Task to complete: Please retype the lines below, starting at the line that contains "This screenshot has height=860, width=620." and stopping after the line that contains "[x=368, y=204]".

--- Start of Records for processing ---

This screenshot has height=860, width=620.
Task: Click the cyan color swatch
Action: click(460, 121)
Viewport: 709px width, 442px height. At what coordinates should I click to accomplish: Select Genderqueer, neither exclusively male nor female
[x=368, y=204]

--- End of Records for processing ---
--- Start of Records for processing ---

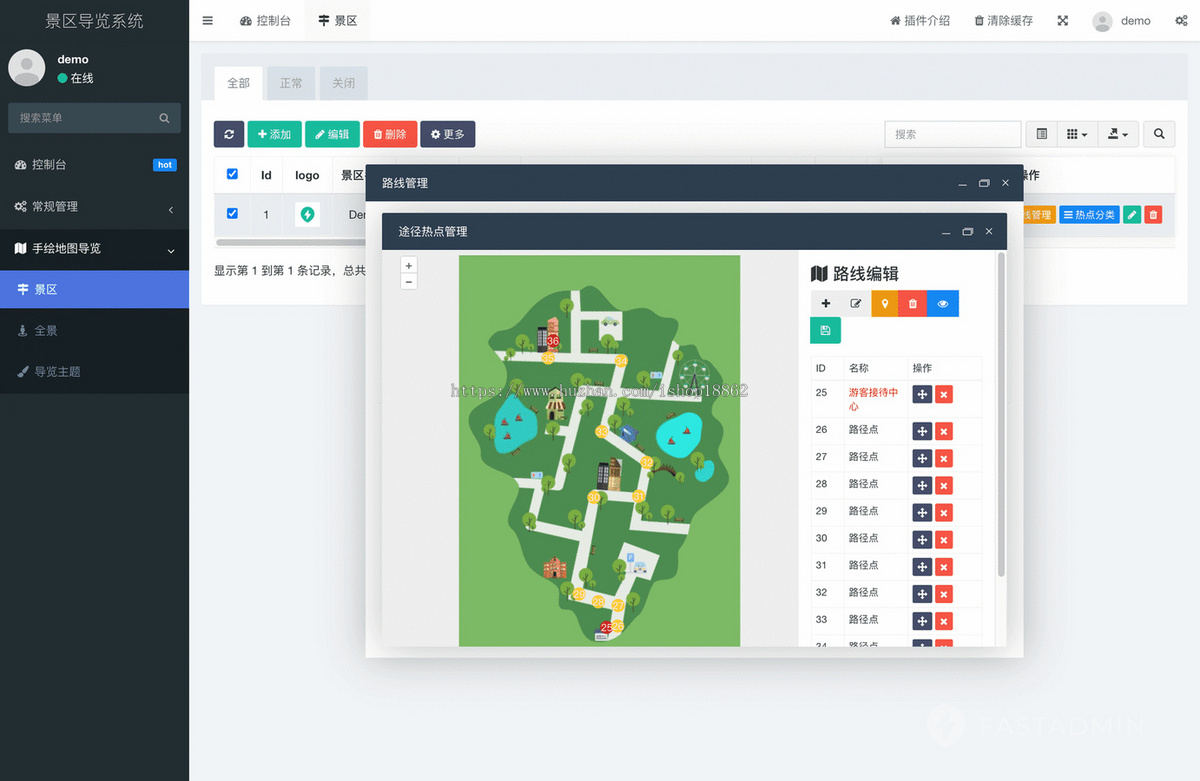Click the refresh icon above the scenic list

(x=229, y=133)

--- End of Records for processing ---

Response below:
This screenshot has height=860, width=620.
Task: Click the cyan color swatch
Action: click(460, 121)
Viewport: 709px width, 442px height. At what coordinates should I click to accomplish: Select Genderqueer, neither exclusively male nor female
[x=368, y=204]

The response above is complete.